*** Begin section ***

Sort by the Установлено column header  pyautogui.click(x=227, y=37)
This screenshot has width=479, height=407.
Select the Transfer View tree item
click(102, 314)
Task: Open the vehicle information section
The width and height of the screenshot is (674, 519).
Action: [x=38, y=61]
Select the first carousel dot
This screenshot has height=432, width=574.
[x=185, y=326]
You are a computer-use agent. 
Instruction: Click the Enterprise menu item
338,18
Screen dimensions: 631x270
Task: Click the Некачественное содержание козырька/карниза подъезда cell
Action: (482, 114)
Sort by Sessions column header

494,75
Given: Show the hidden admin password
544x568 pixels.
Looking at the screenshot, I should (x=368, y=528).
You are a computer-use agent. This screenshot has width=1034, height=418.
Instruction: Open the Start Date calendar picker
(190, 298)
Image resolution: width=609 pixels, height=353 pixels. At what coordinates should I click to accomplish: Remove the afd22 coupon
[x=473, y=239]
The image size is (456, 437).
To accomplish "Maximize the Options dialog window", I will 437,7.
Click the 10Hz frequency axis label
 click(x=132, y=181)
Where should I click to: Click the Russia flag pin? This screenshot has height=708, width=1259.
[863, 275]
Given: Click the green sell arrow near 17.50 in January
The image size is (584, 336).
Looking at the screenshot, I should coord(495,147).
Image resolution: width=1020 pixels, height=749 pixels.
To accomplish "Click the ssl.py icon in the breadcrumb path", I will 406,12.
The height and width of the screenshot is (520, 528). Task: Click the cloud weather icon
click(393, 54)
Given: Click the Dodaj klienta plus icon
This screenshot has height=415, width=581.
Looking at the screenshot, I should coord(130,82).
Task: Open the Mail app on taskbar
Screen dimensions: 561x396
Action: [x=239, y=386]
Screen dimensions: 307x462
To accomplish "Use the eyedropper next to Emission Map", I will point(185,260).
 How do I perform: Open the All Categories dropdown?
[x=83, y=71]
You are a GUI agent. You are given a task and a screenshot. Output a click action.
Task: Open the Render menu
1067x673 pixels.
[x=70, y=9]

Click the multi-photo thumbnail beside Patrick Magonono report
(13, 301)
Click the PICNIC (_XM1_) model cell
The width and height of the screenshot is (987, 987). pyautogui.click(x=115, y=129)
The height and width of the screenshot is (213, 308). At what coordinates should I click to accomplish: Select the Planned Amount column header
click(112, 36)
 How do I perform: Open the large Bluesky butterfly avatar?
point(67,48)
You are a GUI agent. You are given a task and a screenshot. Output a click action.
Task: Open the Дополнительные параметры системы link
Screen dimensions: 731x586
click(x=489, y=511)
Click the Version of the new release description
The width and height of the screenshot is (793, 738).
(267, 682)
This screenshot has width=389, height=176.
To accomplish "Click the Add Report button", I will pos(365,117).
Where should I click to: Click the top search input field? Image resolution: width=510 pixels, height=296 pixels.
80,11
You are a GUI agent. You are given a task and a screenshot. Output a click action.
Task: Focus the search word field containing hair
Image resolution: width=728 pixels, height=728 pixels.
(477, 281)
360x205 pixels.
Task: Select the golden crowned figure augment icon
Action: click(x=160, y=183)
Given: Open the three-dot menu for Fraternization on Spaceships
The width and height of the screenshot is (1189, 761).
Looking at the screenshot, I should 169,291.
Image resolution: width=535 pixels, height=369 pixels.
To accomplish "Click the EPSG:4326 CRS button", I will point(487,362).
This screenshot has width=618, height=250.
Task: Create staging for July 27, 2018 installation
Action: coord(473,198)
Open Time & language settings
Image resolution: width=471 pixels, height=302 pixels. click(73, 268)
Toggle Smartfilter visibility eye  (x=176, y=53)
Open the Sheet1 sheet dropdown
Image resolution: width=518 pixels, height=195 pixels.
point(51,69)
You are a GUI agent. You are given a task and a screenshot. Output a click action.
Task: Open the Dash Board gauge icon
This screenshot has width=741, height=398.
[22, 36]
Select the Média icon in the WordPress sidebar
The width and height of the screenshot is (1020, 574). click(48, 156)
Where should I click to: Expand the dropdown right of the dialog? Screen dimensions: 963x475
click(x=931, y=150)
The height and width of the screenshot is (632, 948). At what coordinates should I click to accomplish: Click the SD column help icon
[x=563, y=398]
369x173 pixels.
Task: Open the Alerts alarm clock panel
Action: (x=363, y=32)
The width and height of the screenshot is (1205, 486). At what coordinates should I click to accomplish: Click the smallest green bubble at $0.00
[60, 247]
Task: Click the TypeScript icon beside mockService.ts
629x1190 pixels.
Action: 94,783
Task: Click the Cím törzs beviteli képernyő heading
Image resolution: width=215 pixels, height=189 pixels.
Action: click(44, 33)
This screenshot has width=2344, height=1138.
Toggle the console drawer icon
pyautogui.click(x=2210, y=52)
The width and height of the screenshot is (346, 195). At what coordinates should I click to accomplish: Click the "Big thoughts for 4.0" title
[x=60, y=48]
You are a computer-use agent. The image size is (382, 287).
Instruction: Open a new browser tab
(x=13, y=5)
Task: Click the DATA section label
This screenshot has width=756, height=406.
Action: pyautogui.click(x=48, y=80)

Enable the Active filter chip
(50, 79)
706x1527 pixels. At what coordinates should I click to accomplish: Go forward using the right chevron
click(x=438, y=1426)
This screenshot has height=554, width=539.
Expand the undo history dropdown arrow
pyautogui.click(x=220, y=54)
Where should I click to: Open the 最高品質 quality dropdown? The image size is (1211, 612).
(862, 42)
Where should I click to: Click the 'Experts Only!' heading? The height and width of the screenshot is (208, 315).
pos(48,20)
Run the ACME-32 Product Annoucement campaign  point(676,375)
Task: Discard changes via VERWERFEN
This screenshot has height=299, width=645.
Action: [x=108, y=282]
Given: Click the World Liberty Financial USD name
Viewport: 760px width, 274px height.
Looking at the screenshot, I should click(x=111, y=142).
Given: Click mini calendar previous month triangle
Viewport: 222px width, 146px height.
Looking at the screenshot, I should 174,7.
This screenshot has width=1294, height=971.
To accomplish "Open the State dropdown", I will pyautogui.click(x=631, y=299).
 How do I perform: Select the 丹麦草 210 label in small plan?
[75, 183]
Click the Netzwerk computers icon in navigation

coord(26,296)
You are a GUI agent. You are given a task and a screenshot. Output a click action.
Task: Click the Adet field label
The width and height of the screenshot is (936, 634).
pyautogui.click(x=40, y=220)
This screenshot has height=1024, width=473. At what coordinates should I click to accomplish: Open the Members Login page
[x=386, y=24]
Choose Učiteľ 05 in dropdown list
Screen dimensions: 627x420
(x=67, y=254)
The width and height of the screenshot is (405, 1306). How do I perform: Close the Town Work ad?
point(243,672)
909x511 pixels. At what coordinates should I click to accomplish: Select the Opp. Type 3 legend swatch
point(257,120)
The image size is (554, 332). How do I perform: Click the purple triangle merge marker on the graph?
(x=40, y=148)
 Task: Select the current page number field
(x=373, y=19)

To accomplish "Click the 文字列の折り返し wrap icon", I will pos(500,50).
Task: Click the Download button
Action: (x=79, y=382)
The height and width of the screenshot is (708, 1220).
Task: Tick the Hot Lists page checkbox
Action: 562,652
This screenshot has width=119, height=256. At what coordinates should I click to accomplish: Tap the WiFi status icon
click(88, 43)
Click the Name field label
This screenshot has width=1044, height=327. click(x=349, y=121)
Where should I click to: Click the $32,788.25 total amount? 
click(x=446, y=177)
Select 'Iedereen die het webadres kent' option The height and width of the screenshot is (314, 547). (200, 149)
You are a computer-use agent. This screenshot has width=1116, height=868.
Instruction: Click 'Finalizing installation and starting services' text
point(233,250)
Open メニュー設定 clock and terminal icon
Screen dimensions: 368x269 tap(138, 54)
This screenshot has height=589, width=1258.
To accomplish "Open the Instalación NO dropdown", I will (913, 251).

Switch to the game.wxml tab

*** End section ***

Return each line above exactly as it appears.

Sort by the Установлено column header  pyautogui.click(x=227, y=37)
This screenshot has width=479, height=407.
Select the Transfer View tree item
click(102, 314)
Task: Open the vehicle information section
The width and height of the screenshot is (674, 519).
Action: [x=38, y=61]
Select the first carousel dot
This screenshot has height=432, width=574.
[x=185, y=326]
You are a computer-use agent. 
Instruction: Click the Enterprise menu item
338,18
Screen dimensions: 631x270
Task: Click the Некачественное содержание козырька/карниза подъезда cell
Action: (482, 114)
Sort by Sessions column header

494,75
Given: Show the hidden admin password
544x568 pixels.
Looking at the screenshot, I should (x=368, y=528).
You are a computer-use agent. This screenshot has width=1034, height=418.
Instruction: Open the Start Date calendar picker
(190, 298)
Image resolution: width=609 pixels, height=353 pixels. At what coordinates should I click to accomplish: Remove the afd22 coupon
[x=473, y=239]
The image size is (456, 437).
To accomplish "Maximize the Options dialog window", I will 437,7.
Click the 10Hz frequency axis label
 click(x=132, y=181)
Where should I click to: Click the Russia flag pin? This screenshot has height=708, width=1259.
[863, 275]
Given: Click the green sell arrow near 17.50 in January
The image size is (584, 336).
Looking at the screenshot, I should coord(495,147).
Image resolution: width=1020 pixels, height=749 pixels.
To accomplish "Click the ssl.py icon in the breadcrumb path", I will 406,12.
The height and width of the screenshot is (520, 528). Task: Click the cloud weather icon
click(393, 54)
Given: Click the Dodaj klienta plus icon
This screenshot has height=415, width=581.
Looking at the screenshot, I should coord(130,82).
Task: Open the Mail app on taskbar
Screen dimensions: 561x396
Action: [x=239, y=386]
Screen dimensions: 307x462
To accomplish "Use the eyedropper next to Emission Map", I will point(185,260).
 How do I perform: Open the All Categories dropdown?
[x=83, y=71]
You are a GUI agent. You are given a task and a screenshot. Output a click action.
Task: Open the Render menu
1067x673 pixels.
[x=70, y=9]

Click the multi-photo thumbnail beside Patrick Magonono report
(13, 301)
Click the PICNIC (_XM1_) model cell
The width and height of the screenshot is (987, 987). pyautogui.click(x=115, y=129)
The height and width of the screenshot is (213, 308). At what coordinates should I click to accomplish: Select the Planned Amount column header
click(112, 36)
 How do I perform: Open the large Bluesky butterfly avatar?
point(67,48)
You are a GUI agent. You are given a task and a screenshot. Output a click action.
Task: Open the Дополнительные параметры системы link
Screen dimensions: 731x586
click(x=489, y=511)
Click the Version of the new release description
The width and height of the screenshot is (793, 738).
(267, 682)
This screenshot has width=389, height=176.
To accomplish "Click the Add Report button", I will pos(365,117).
Where should I click to: Click the top search input field? Image resolution: width=510 pixels, height=296 pixels.
80,11
You are a GUI agent. You are given a task and a screenshot. Output a click action.
Task: Focus the search word field containing hair
Image resolution: width=728 pixels, height=728 pixels.
(477, 281)
360x205 pixels.
Task: Select the golden crowned figure augment icon
Action: click(x=160, y=183)
Given: Open the three-dot menu for Fraternization on Spaceships
The width and height of the screenshot is (1189, 761).
Looking at the screenshot, I should 169,291.
Image resolution: width=535 pixels, height=369 pixels.
To accomplish "Click the EPSG:4326 CRS button", I will point(487,362).
This screenshot has width=618, height=250.
Task: Create staging for July 27, 2018 installation
Action: coord(473,198)
Open Time & language settings
Image resolution: width=471 pixels, height=302 pixels. click(73, 268)
Toggle Smartfilter visibility eye  (x=176, y=53)
Open the Sheet1 sheet dropdown
Image resolution: width=518 pixels, height=195 pixels.
point(51,69)
You are a GUI agent. You are given a task and a screenshot. Output a click action.
Task: Open the Dash Board gauge icon
This screenshot has width=741, height=398.
[22, 36]
Select the Média icon in the WordPress sidebar
The width and height of the screenshot is (1020, 574). click(48, 156)
Where should I click to: Expand the dropdown right of the dialog? Screen dimensions: 963x475
click(x=931, y=150)
The height and width of the screenshot is (632, 948). At what coordinates should I click to accomplish: Click the SD column help icon
[x=563, y=398]
369x173 pixels.
Task: Open the Alerts alarm clock panel
Action: (x=363, y=32)
The width and height of the screenshot is (1205, 486). At what coordinates should I click to accomplish: Click the smallest green bubble at $0.00
[60, 247]
Task: Click the TypeScript icon beside mockService.ts
629x1190 pixels.
Action: 94,783
Task: Click the Cím törzs beviteli képernyő heading
Image resolution: width=215 pixels, height=189 pixels.
Action: click(44, 33)
This screenshot has width=2344, height=1138.
Toggle the console drawer icon
pyautogui.click(x=2210, y=52)
The width and height of the screenshot is (346, 195). At what coordinates should I click to accomplish: Click the "Big thoughts for 4.0" title
[x=60, y=48]
You are a computer-use agent. The image size is (382, 287).
Instruction: Open a new browser tab
(x=13, y=5)
Task: Click the DATA section label
This screenshot has width=756, height=406.
Action: pyautogui.click(x=48, y=80)

Enable the Active filter chip
(50, 79)
706x1527 pixels. At what coordinates should I click to accomplish: Go forward using the right chevron
click(x=438, y=1426)
This screenshot has height=554, width=539.
Expand the undo history dropdown arrow
pyautogui.click(x=220, y=54)
Where should I click to: Open the 最高品質 quality dropdown? The image size is (1211, 612).
(862, 42)
Where should I click to: Click the 'Experts Only!' heading? The height and width of the screenshot is (208, 315).
pos(48,20)
Run the ACME-32 Product Annoucement campaign  point(676,375)
Task: Discard changes via VERWERFEN
This screenshot has height=299, width=645.
Action: [x=108, y=282]
Given: Click the World Liberty Financial USD name
Viewport: 760px width, 274px height.
Looking at the screenshot, I should click(x=111, y=142).
Given: Click mini calendar previous month triangle
Viewport: 222px width, 146px height.
Looking at the screenshot, I should 174,7.
This screenshot has width=1294, height=971.
To accomplish "Open the State dropdown", I will pyautogui.click(x=631, y=299).
 How do I perform: Select the 丹麦草 210 label in small plan?
[75, 183]
Click the Netzwerk computers icon in navigation

coord(26,296)
You are a GUI agent. You are given a task and a screenshot. Output a click action.
Task: Click the Adet field label
The width and height of the screenshot is (936, 634).
pyautogui.click(x=40, y=220)
This screenshot has height=1024, width=473. At what coordinates should I click to accomplish: Open the Members Login page
[x=386, y=24]
Choose Učiteľ 05 in dropdown list
Screen dimensions: 627x420
(x=67, y=254)
The width and height of the screenshot is (405, 1306). How do I perform: Close the Town Work ad?
point(243,672)
909x511 pixels. At what coordinates should I click to accomplish: Select the Opp. Type 3 legend swatch
point(257,120)
The image size is (554, 332). How do I perform: Click the purple triangle merge marker on the graph?
(x=40, y=148)
 Task: Select the current page number field
(x=373, y=19)

To accomplish "Click the 文字列の折り返し wrap icon", I will pos(500,50).
Task: Click the Download button
Action: (x=79, y=382)
The height and width of the screenshot is (708, 1220).
Task: Tick the Hot Lists page checkbox
Action: 562,652
This screenshot has width=119, height=256. At what coordinates should I click to accomplish: Tap the WiFi status icon
click(88, 43)
Click the Name field label
This screenshot has width=1044, height=327. click(x=349, y=121)
Where should I click to: Click the $32,788.25 total amount? 
click(x=446, y=177)
Select 'Iedereen die het webadres kent' option The height and width of the screenshot is (314, 547). (200, 149)
You are a computer-use agent. This screenshot has width=1116, height=868.
Instruction: Click 'Finalizing installation and starting services' text
point(233,250)
Open メニュー設定 clock and terminal icon
Screen dimensions: 368x269 tap(138, 54)
This screenshot has height=589, width=1258.
To accomplish "Open the Instalación NO dropdown", I will (913, 251).

Switch to the game.wxml tab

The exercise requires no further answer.